One, which you seems to care about, is COLLECTING IDEAS about extra search terms, icons, better translations, extra tags etc. Those are certainly important!

Emphatically no!

I get the appeal of delineating the inner world of a project that is essentially self sufficient intellectually and where everything can be dealt with based on the competency set of the peer group and everything else is the outside world out of scope of the project itself and is only considered at the discretion of the insiders.

But this is not a sustainable approach for this kind of work.

Frankly - if you don’t realize from looking at my monastery example that there is a substantial editorial deficit in the project that is not going to be solved by more idea collection outside of it i am at a loss here.

The problem you have is that the vast majority of people who have the background to contribute on a non-technical level, who are knowlegeable in tagging practice, global geography etc. are not going to be motivated to contribute their skills by petitioning to technical gatekeepers.
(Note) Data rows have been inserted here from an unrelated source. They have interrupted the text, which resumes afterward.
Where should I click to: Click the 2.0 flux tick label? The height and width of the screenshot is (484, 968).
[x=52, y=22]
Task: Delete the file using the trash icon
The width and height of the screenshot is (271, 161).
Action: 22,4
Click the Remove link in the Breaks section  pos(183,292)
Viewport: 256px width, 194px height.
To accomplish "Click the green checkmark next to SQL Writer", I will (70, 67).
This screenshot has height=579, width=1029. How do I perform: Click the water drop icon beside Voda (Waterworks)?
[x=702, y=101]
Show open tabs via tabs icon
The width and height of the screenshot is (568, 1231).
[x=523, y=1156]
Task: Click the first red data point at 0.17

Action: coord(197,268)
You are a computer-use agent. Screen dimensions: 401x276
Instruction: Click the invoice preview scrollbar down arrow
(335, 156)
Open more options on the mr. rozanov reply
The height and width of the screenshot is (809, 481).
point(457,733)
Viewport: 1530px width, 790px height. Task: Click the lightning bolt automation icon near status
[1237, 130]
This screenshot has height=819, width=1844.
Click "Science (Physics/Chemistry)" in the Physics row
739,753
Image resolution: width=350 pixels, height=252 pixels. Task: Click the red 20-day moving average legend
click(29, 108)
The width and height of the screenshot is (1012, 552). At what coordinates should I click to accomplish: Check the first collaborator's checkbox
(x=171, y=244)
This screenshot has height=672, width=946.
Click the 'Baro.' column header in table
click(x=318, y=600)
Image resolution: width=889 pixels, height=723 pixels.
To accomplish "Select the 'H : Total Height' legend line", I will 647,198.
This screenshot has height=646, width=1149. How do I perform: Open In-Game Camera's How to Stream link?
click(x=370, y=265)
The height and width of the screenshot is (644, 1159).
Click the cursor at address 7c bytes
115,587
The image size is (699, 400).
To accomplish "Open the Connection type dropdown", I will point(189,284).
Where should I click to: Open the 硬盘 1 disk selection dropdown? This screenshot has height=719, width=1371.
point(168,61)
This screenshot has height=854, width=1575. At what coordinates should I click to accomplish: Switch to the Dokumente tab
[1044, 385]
And to be fair: You are not alone with this problem, there are plenty of other technical projects that suffer from the same issue.

And the mirror side to that problem is that many non-technical community members experience a lack of self-efficacy in the community and quite a few of them act this out by trying to push their views on the wiki or becoming aggressive/derailing in communication. Which is counterproductive, of course, since it re-affirms the tech projects to self-isolate.

And it is bottleneck, because more issues get created each month then the pull requests that resolve them. Which means: good ideas are not being implemented, which is a loss.

That is exactly what did not make sense to me from the start. If - as you say - the only competency required to fill the bottleneck is technical in nature then the solution is to create the technical means to allow those having the good ideas to actually implement them without the need for a human technician to hand chisel them into JSON.

But if the work on which you have capacity issues is actually editorial work rather than technical work of dumbly chiseling the JSON and formally testing it then the attempt to solve this by adding purely technical work power is going to be completely counterproductive, because - if you are successful - you are mainly going to increase the accumulated editorial deficits.

[…] to the fact that we have at least 3 competing machine-readable “standards”: id-tagging-schema /JOSM presets /Vespucci presets, so improvementa in one is wasted effort on others).

I have had this discussion plenty of times. Diversity in tools and independent approaches to address a need is an asset for the community, not a waste of ressources. In practically all fields of work, technical or other, the OSM community does not have a manpower problem, it has a deficit in creating suitable and appealing conditions for people to contribute, learn and grow. We don’t need less tagging present projects, we need more - not more of the same but more diverse approaches in the way this matter is practically worked on.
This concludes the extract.